If {{{sqrt(8)=4}}} then {{{8 = 4 * 4}}}.  We know that isn't true, so the right side of your result is certainly incorrect.  {{{x-4x=-3x}}} and {{{(-3x)^2=9x}}}, and this is only true for two values of x (specifically 1 and -1).  Therefore, the right side of your result is also incorrect in general.


So let's go back one more step, the one before you took the square root of both sides.  {{{x^2-4x=8}}} is a good start.  But what you need to do now is 'complete the square'  That means that you are going to add a constant to both sides of the equation that makes that left side a perfect square.  The process for this is actually simpler than it sounds.


Step 1:  Divide both sides of your equation by the coefficient on the {{{x^2}}} term.  This is very easy for your problem because the {{{x^2}}} term coefficient is 1, and you don't have to change anything.


Step 2:  Take the coefficient on the {{{x}}} term and divide it by 2.  Your problem, the coefficient is -4, divided by 2 is -2.


Step 3:  Square the result of step 2.  For your problem, {{{(-2)^2=4}}}.
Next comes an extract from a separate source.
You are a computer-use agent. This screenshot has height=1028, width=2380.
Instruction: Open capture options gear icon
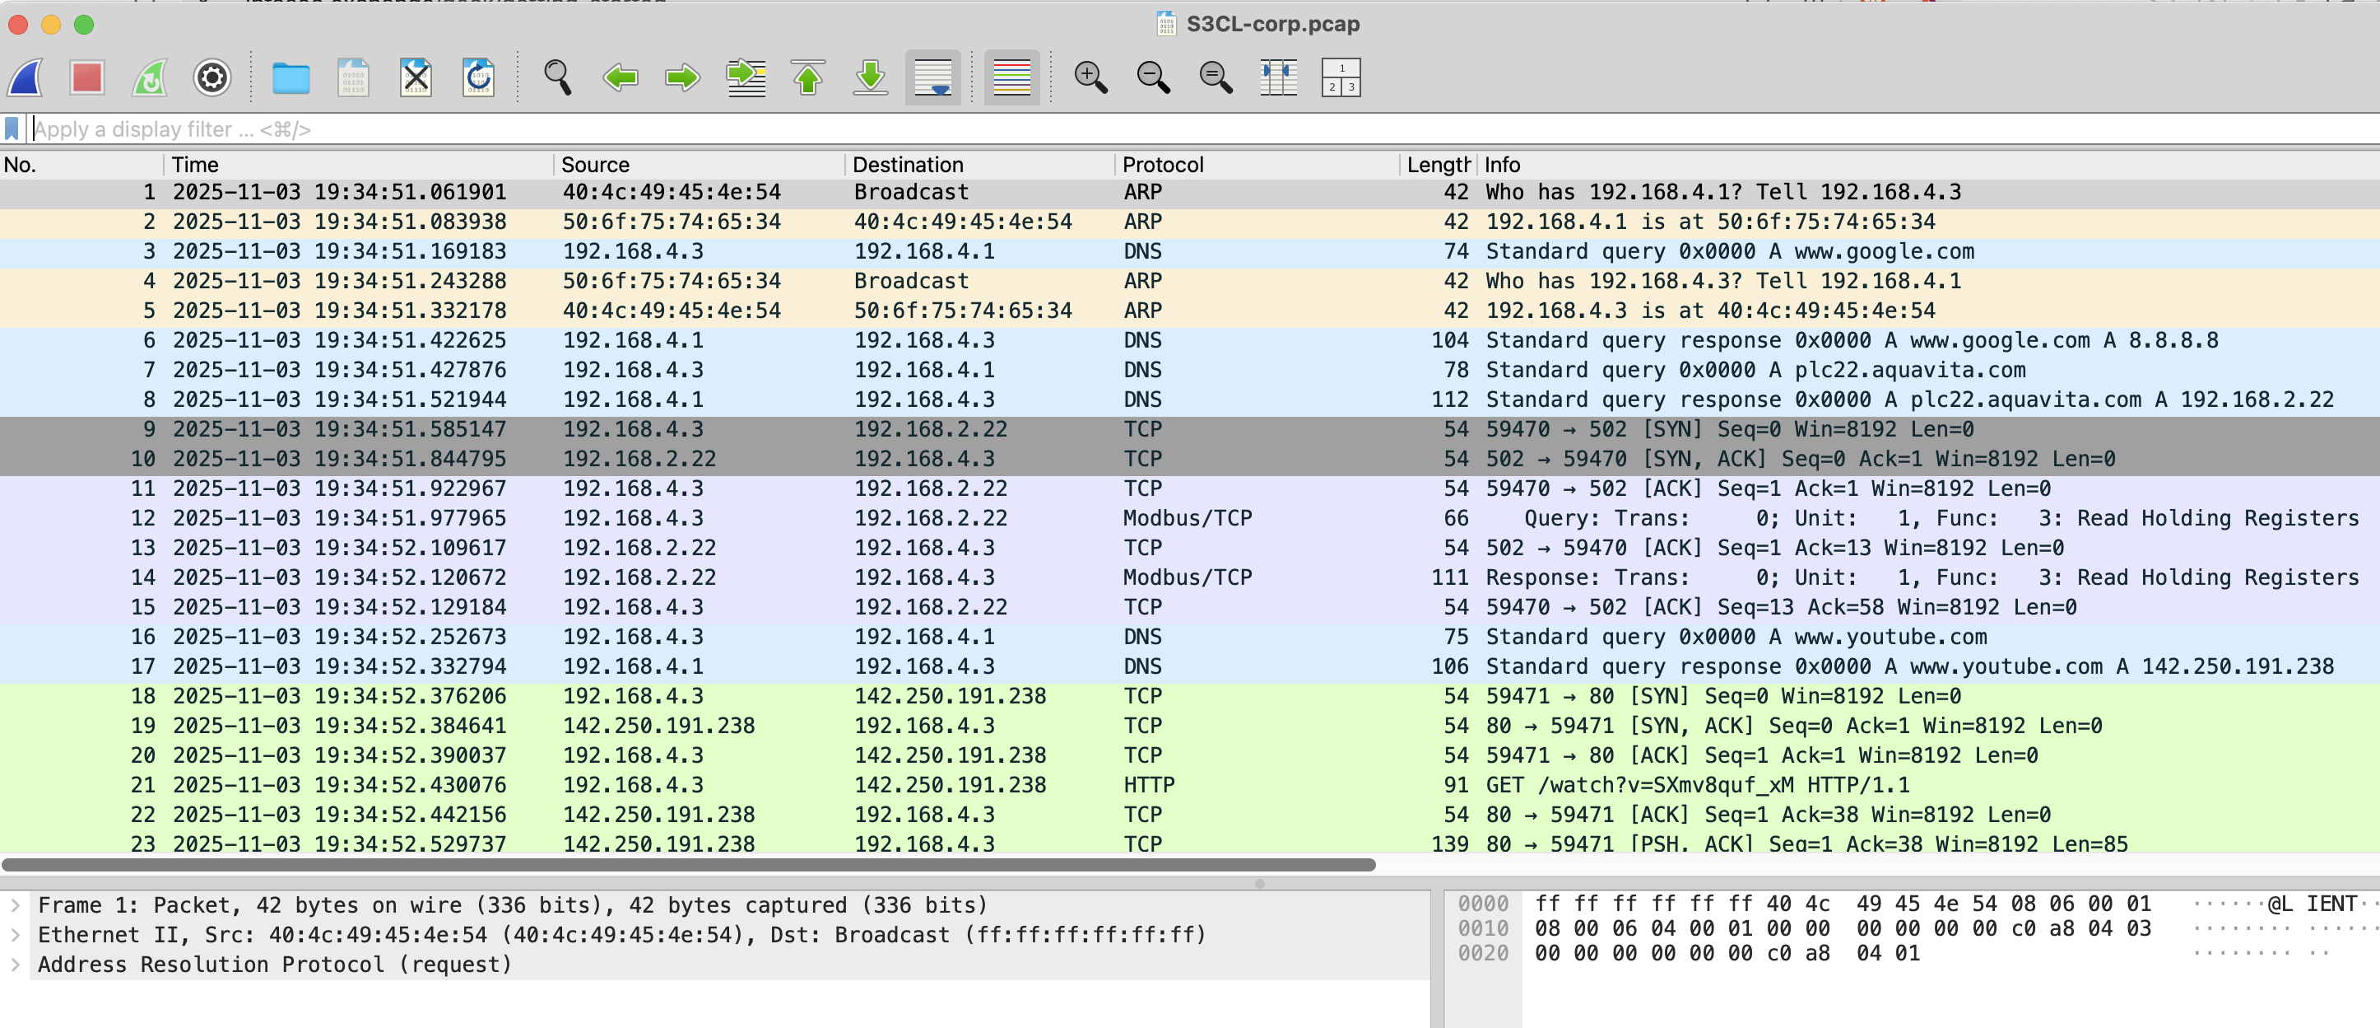coord(212,78)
Step 4:  Add the result of step 3 to both sides of your equation.  Your problem:  {{{x^2-4x+4=12}}}


Step 5:  Now that the left side of the equation is a perfect square, you can take the square root of both sides.  First note that {{{x^2-4x+2=(x-2)^2}}} (You can use FOIL on {{{(x-2)(x-2)}}} to verify that fact)


{{{(x-2)^2=12}}}, so:


{{{x-2=sqrt(12)}}} or {{{x-2=-sqrt(12)}}}


{{{x=2+-sqrt(12)}}}


That is a representation of the solution set, in radical form (a radical is the square root sign).  However, there is one more simplification step that you can take.  Remember that {{{sqrt(ab)=sqrt(a)*sqrt(b)}}}.  12 = 4 * 3, so {{{sqrt(12)=sqrt(4)sqrt(3)=2*sqrt(3)}}}.  That means your final answer is:


{{{x=2+2*sqrt(3)}}} or {{{x=2-2*sqrt(3)}}}


Check the answer.  If we did the work correctly, we should be able to substitute either of these values for x into the original equation and have it be a true statement.


{{{x^2-4x-8=0}}}


{{{(2+2*sqrt(3))^2-4(2+2*sqrt(3))-8=0}}}


{{{(4+8*sqrt(3)+12)-(8+8*sqrt(3))-8=0}}}


{{{16+8*sqrt(3)-16-8*sqrt(3)=0}}}


{{{0=0}}}


So, the first answer works.  I'll leave it to you to prove the second one.  Or just trust me.